» **Consegna A**: Cita testualmente il brano sulla carenza di vitamina D da «L’ampiezza, varietà e» a «nostro sistema immunitario.».
» **Consegna B**: In base al brano sulla carenza di vitamina D, perché è facile comprendere il ruolo fondamentale di questo gruppo di ormoni per la salute? Rispondi in una, due o tre frasi.
» **Consegna C**:
Rispondi a queste domande sul brano sulla carenza di vitamina D:
(i) Quale problema all'apparato scheletrico compare nel bambino?
(ii) Di che tipo sono alcune delle patologie verso cui aumenta la vulnerabilità?
(iii) Con quale sistema dell'organismo la vitamina D è fortemente interconnessa?

» **Brano da leggere**:

Le conseguenze della carenza di vitamina D a carico dell’organismo sono diverse, in alcuni casi anche particolarmente severe. Si verificheranno ad esempio problematiche a carico dell’apparato scheletrico (osteomalacia e osteoporosi negli adulti, rachitismo nel bambino), ma anche criticità più ad ampio spettro, come ad esempio una maggiore suscettibilità e predisposizione alle infezioni batteriche e virali; sensazione di stanchezza cronica; dolore alla schiena o, più in generale, alle ossa; difficoltà di concentrazione e di memoria; compromissione nella capacità di guarigione delle ferite; perdita dei capelli; sensazione di ansia e depressione; dolori muscolari e maggiore vulnerabilità anche a diverse patologie, alcune delle quali autoimmuni.

L’ampiezza, varietà e severità dei sintomi permettono di comprendere facilmente il ruolo fondamentale che questo gruppo di ormoni gioca nel nostro benessere generale e nella nostra salute complessiva, specialmente se si considera la forte interconnessione tra la vitamina D e il buon funzionamento del nostro sistema immunitario.

Voci di dati raccolte:
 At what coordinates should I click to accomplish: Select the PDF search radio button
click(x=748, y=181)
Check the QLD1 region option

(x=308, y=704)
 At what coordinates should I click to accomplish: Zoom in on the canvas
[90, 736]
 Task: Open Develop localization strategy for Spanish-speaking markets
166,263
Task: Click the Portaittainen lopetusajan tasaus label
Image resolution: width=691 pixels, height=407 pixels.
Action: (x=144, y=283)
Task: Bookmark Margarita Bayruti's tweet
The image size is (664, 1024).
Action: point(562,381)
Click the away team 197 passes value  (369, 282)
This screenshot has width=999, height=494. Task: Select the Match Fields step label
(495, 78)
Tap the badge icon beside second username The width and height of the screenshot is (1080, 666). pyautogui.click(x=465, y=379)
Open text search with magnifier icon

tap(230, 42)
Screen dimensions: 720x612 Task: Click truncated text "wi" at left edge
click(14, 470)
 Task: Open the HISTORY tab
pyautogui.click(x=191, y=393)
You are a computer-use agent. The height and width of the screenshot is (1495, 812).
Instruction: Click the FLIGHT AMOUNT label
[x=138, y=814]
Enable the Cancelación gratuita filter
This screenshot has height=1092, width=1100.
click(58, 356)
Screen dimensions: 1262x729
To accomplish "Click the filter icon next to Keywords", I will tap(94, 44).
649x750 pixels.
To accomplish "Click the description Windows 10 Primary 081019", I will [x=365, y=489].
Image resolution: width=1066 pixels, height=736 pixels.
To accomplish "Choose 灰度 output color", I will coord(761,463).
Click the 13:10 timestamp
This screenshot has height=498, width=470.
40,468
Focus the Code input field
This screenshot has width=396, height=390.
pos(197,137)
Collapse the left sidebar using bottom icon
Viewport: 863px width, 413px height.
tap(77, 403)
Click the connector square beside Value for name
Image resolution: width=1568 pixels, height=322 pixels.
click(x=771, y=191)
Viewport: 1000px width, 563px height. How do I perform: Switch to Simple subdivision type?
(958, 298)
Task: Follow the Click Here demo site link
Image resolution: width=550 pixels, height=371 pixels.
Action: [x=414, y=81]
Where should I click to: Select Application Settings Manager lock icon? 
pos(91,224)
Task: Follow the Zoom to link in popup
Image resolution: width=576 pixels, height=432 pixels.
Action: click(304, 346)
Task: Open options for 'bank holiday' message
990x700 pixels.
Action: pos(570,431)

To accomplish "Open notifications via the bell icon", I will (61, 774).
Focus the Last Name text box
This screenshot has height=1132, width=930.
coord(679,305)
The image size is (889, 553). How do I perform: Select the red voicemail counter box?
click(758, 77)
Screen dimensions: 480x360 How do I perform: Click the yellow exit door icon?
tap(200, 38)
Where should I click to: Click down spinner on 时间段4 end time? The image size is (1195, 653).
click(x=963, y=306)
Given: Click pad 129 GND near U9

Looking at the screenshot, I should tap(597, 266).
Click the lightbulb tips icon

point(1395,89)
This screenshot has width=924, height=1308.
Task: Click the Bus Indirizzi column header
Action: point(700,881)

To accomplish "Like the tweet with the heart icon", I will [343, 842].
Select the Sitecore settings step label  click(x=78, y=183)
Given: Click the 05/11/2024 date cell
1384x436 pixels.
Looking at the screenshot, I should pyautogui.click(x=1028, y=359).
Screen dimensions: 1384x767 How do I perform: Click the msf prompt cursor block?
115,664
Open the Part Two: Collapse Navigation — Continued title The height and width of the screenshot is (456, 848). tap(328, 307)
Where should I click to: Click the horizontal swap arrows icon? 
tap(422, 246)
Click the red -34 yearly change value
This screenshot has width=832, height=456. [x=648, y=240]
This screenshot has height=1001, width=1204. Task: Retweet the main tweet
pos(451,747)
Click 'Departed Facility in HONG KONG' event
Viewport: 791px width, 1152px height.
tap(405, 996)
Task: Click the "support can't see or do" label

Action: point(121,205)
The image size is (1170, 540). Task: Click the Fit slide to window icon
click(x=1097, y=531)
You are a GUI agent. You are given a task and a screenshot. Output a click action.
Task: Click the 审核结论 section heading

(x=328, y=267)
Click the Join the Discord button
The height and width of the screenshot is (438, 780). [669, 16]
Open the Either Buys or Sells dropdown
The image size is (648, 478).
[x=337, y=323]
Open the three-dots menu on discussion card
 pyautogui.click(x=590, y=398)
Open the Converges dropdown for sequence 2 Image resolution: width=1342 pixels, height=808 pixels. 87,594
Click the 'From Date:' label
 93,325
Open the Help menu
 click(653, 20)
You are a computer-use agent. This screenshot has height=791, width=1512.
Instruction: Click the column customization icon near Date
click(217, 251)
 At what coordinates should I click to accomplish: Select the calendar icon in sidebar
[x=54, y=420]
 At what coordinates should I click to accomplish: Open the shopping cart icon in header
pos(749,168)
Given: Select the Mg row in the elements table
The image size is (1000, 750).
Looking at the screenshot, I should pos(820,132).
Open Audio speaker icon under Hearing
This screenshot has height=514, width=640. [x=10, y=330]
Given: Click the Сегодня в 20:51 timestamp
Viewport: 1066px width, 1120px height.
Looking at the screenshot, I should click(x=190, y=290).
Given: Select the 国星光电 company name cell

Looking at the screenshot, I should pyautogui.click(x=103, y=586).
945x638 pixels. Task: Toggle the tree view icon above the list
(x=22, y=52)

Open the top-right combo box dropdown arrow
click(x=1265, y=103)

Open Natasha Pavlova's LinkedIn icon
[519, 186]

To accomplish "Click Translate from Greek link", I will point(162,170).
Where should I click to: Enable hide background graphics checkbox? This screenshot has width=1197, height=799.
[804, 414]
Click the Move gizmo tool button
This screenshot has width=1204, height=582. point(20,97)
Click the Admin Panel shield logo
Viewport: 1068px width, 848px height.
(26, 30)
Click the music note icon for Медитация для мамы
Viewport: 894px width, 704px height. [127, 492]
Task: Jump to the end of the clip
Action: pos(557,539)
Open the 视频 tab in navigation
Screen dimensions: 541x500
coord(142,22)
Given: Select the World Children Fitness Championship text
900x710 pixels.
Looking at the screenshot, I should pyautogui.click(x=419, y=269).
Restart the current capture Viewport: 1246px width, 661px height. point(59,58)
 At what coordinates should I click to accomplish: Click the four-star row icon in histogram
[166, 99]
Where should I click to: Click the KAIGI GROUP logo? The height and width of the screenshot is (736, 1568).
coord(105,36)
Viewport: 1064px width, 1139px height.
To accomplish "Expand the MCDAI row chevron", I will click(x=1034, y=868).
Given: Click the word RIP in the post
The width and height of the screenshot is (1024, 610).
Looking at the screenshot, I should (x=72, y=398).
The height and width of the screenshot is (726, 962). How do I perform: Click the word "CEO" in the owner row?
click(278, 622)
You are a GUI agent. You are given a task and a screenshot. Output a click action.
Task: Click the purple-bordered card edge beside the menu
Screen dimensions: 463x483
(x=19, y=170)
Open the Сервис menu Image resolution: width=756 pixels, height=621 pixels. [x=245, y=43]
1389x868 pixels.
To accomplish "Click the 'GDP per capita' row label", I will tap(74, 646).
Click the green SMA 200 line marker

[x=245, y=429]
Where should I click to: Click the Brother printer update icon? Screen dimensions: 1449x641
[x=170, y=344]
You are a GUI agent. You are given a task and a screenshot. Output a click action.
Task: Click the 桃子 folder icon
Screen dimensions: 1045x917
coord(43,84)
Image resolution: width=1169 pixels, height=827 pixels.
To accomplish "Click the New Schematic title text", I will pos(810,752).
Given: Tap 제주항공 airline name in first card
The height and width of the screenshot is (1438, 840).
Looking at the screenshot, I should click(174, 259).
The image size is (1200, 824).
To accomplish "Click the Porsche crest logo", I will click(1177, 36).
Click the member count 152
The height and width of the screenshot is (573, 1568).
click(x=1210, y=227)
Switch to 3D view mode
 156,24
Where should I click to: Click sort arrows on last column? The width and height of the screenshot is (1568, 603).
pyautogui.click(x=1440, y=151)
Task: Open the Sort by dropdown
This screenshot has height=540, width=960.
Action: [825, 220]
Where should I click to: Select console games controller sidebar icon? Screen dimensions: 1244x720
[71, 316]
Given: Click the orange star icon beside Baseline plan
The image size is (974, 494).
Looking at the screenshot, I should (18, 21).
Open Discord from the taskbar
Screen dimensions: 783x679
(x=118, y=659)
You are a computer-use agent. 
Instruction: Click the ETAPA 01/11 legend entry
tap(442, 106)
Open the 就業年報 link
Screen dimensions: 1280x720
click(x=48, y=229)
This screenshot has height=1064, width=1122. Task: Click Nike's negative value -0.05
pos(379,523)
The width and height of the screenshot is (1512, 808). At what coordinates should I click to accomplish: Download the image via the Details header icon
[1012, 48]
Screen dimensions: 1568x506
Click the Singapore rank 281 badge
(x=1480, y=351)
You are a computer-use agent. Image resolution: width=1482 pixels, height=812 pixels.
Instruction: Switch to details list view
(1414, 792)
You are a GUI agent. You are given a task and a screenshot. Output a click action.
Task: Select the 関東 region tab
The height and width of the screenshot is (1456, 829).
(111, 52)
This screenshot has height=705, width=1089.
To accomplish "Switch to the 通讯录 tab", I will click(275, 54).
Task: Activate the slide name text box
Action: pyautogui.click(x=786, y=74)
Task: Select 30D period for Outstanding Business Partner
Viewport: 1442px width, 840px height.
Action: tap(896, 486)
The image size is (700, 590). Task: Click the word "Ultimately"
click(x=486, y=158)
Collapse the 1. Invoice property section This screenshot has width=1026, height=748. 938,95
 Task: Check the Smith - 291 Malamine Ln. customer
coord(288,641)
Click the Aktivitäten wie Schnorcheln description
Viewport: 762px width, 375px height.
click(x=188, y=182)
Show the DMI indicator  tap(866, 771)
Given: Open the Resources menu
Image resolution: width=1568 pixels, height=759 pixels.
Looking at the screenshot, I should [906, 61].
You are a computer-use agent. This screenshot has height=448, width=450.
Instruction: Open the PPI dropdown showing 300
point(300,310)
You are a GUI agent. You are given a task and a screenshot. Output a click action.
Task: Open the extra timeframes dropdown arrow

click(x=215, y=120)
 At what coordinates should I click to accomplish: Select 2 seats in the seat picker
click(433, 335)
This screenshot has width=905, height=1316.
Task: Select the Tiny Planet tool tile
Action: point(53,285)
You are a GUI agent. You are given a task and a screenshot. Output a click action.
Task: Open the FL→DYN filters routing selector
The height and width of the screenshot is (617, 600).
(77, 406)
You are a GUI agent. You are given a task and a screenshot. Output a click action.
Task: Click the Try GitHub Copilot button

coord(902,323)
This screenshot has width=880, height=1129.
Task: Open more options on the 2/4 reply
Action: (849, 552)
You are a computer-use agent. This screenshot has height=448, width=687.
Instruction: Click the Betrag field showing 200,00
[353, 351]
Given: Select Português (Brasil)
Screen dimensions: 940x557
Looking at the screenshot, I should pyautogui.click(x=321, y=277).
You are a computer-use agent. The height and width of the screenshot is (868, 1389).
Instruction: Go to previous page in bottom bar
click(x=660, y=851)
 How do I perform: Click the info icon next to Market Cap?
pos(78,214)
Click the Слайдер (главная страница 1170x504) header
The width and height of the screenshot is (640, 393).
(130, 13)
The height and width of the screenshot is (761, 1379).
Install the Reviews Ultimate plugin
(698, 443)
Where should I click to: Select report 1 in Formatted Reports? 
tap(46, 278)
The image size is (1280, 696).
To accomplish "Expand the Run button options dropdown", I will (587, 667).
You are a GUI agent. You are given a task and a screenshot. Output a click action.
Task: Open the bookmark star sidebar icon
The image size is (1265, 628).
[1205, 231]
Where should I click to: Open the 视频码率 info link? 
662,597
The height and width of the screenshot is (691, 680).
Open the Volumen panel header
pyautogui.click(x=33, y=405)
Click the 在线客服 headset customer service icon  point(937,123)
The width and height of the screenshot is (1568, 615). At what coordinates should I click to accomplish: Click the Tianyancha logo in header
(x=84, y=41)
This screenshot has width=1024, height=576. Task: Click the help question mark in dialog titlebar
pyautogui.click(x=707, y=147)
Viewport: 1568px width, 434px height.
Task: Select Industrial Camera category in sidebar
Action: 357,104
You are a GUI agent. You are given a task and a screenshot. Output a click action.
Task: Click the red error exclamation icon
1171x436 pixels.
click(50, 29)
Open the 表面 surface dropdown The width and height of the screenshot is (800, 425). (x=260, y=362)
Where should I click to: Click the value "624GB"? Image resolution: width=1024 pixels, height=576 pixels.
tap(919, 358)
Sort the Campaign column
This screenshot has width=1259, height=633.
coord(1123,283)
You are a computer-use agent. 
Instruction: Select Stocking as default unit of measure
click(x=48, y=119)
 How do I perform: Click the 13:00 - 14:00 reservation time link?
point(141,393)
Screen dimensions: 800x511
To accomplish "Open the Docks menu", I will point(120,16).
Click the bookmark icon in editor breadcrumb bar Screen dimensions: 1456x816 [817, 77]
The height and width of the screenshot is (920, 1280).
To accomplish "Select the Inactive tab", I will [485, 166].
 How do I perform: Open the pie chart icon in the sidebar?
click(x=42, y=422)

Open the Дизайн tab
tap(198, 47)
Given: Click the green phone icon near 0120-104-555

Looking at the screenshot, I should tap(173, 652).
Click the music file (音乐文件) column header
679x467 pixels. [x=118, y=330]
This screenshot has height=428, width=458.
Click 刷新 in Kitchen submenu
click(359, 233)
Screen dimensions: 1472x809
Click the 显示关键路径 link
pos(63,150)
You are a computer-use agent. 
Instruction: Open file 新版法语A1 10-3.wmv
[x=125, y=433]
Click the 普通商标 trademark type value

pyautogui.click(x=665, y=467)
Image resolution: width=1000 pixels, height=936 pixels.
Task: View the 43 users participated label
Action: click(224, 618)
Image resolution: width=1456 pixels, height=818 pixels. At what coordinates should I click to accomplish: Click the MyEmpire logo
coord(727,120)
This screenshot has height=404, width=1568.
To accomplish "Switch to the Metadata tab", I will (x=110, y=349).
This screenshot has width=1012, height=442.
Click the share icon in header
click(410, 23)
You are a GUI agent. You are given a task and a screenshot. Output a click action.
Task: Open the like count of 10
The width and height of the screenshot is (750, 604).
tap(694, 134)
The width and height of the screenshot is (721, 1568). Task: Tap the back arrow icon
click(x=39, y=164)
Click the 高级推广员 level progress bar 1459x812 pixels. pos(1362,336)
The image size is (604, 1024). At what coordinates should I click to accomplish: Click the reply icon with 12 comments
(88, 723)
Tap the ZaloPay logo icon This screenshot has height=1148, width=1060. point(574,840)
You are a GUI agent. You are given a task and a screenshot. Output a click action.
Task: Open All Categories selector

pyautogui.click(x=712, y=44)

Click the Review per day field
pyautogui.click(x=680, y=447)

» **Risposta A**:
L’ampiezza, varietà e severità dei sintomi permettono di comprendere facilmente il ruolo fondamentale che questo gruppo di ormoni gioca nel nostro benessere generale e nella nostra salute complessiva, specialmente se si considera la forte interconnessione tra la vitamina D e il buon funzionamento del nostro sistema immunitario.

» **Risposta B**: Lo permettono l'ampiezza, la varietà e la severità dei sintomi dovuti alla carenza di vitamina D. Questo vale specialmente se si considera la forte interconnessione tra la vitamina D e il buon funzionamento del sistema immunitario.

» **Risposta C**:
(i) Il rachitismo.
(ii) Autoimmuni.
(iii) Con il sistema immunitario.